- Born: Никола́й Никола́евич Сиде́льников 5 June 1930 Tver, Soviet Union
- Died: 20 June 1992 (aged 62) Moscow, Russia
- Resting place: Troyekurovskoye Cemetery
- Education: Moscow Conservatory
- Occupations: Composer, Musical pedagogue

= Nikolai Sidelnikov =

Russian composer

Nikolai Nikolayevich Sidelnikov (Никола́й Никола́евич Сиде́льников; June 5, 1930, Tver - June 20, 1992) was a Russian Soviet composer.

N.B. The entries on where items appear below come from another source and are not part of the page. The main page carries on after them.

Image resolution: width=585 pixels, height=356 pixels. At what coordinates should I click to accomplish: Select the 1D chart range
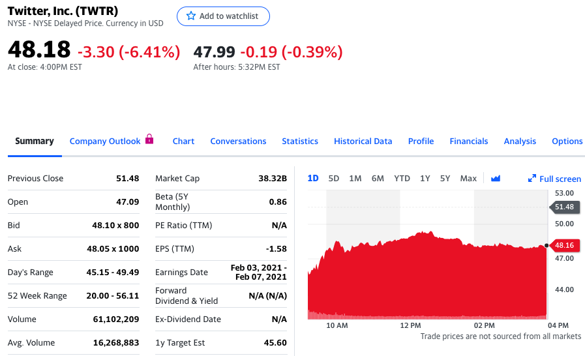tap(313, 179)
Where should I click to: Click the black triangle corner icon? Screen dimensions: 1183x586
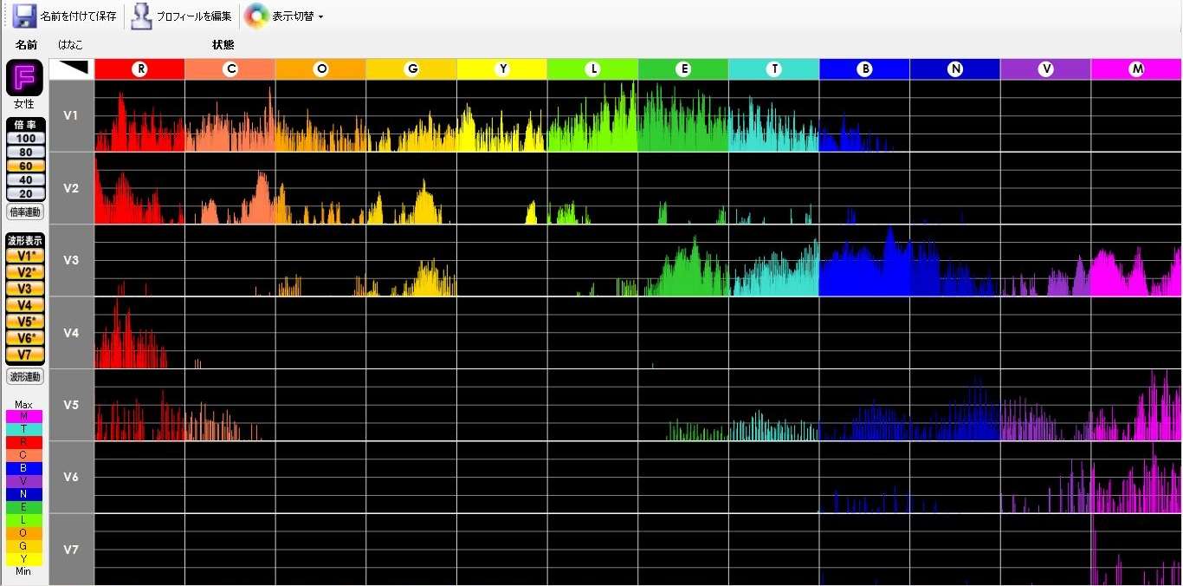point(72,68)
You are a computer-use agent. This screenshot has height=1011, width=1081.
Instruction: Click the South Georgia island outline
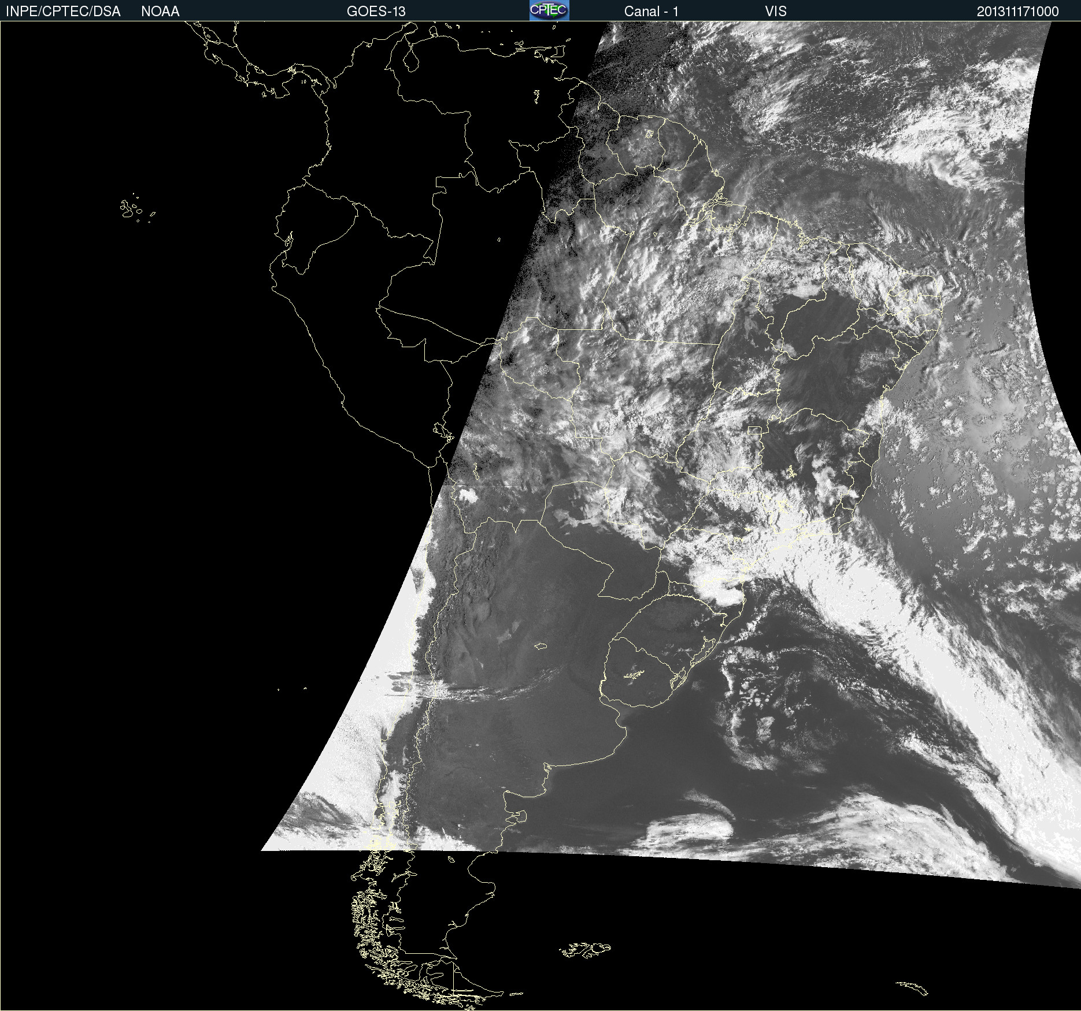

Sidelnikov studied with E. O. Messner and Yuri Shaporin at the Moscow Conservatory. He taught at the Moscow Conservatory where he was a professor from 1981. Among his pupils were Audronė Žigaitytė, Vyacheslav Artemov, Eduard Artemyev, Dmitri Smirnov, Vladimir Tarnopolsky, Vladimir Martynov, Anton Rovner, Sergey Pavlenko, Ivan Glebovich Sokolov and Vladimir Bitkin.

His works include operas:
- Alen'kiy Tsvetochek (The Scarlet Flower, after S. Aksakov, 1974)
- Chertogon (opera dilogy after Nikolai Leskov: Zagul, Pokhmelye, 1978–1981)
- Beg (The Run after Mikhail Bulgakov, 1987)
a ballet:
- Stepan Razin
and also: 6 symphonies, an oratorio, cantatas, choral, chamber and vocal music.
- Russkie skazki (Русские сказки — The Russian Fairy Tales, 1968) - a concert for 12 players is one of his most notable compositions.